The official competition is now concluded. This page is no longer mantained. For any update visit our web-page.
The overview paper describing the LeWiDi task is now available! Here
The complete datasets have now been released, including the test set labels, and are available in the download section of Codalab or in our github.
The official leaderboard is available here.
Online the video of the presentation of the task
Overview
In recent years, the assumption that natural language (NL) expressions have a single and clearly identifiable interpretation in a given context is more and more recognized as just a convenient idealization. The objective of the Learning with Disagreement shared task is to provide a unified testing framework for learning from disagreements, using datasets containing information about disagreements for interpreting language.
Focus of this task is entirely on subjective tasks, where training with aggregated labels makes much less sense. To this end, we collected a benchmark of four (textual) datasets with different characteristics, in terms of genres (social media and conversations), languages (English and Arabic), tasks (misogyny, hate speech, offensiveness detection) and annotations' methodology (experts, specific demographic groups, AMT-crowd). But all datasets providing a multiplicity of labels for each instance.

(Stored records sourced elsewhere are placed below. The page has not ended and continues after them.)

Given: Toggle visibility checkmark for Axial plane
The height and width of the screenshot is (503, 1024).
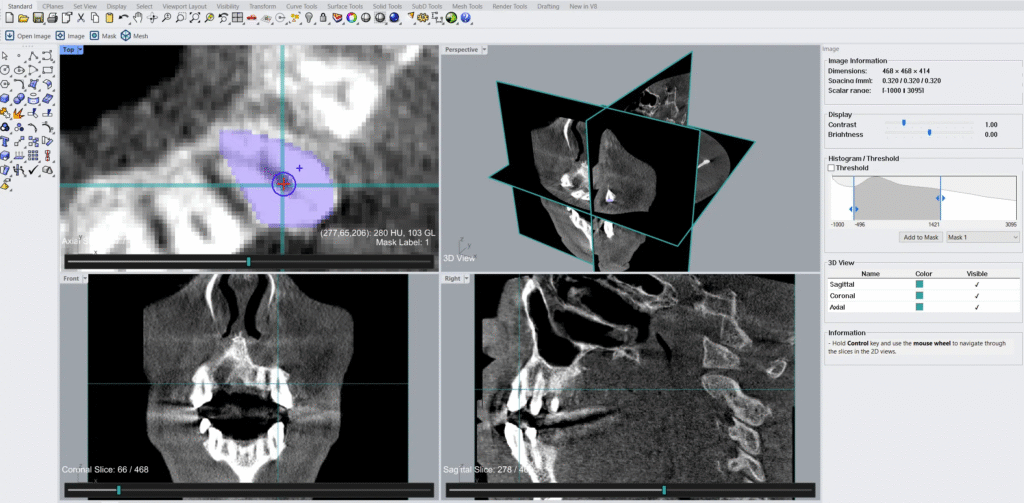Looking at the screenshot, I should [x=976, y=307].
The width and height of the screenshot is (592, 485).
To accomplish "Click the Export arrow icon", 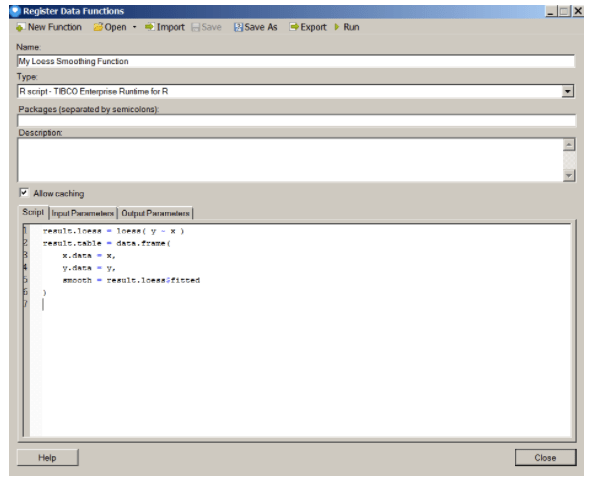I will point(294,27).

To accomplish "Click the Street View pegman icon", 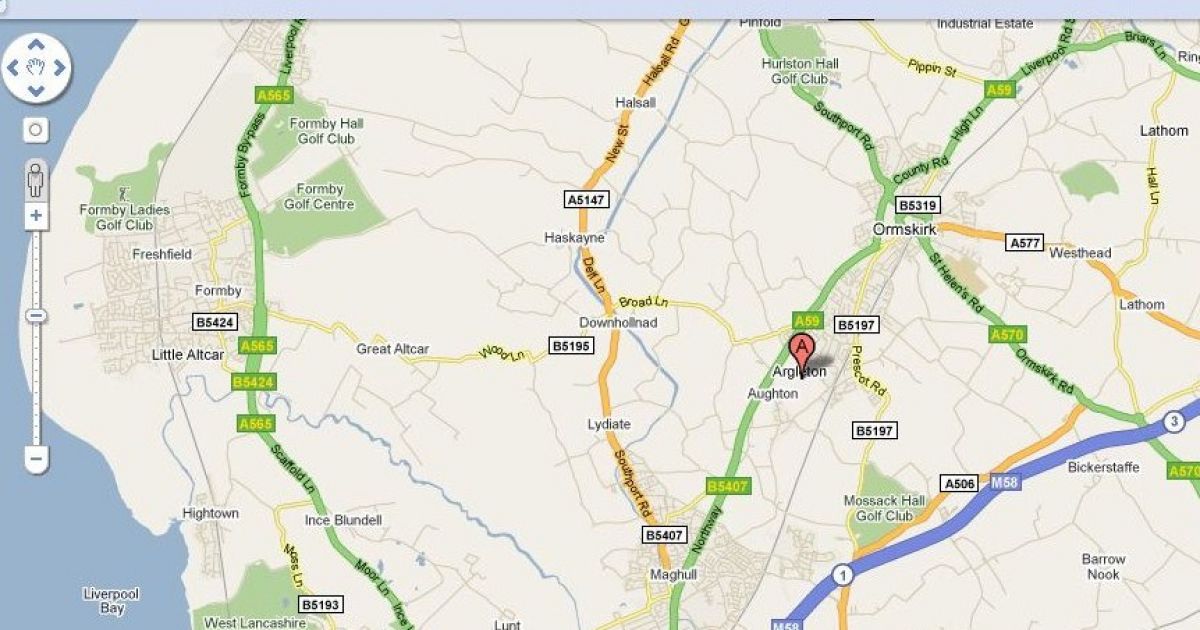I will 36,180.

The Le-Wi-Di dataset consists of 4 existing datasets that have been harmonized in their form of presentation, through the development of a common json that emphasises their commonalities. The four datasets presented are:
- The "HS-Brexit" dataset (Ahktar et al., 2021): an entirely new dataset of tweets on Abusive Language on Brexit and annotated for hate speech (HS), aggressiveness and offensiveness by six annotators belonging to two distinct groups: a target group of three Muslim immigrants in the UK, and a control group of three other individuals.- The"ArMIS" dataset (Almanea et al., 2022): a dataset of Arabic tweets annotated for misogyny and sexism detection by annotators with different demographics characteristics ("Moderate Female", "Liberal Female" and "Conservative Male"). This dataset is new.
- The "ConvAbuse" dataset (Cercas Curry et al., 2021): a dataset of around 4,000 English dialogues conducted between users and two conversational agents. The user utterances have been annotated by at least three experts in gender studies using a hierarchical labelling scheme (following categories: Abuse binary, Abuse severity; Directedness; Target; Type).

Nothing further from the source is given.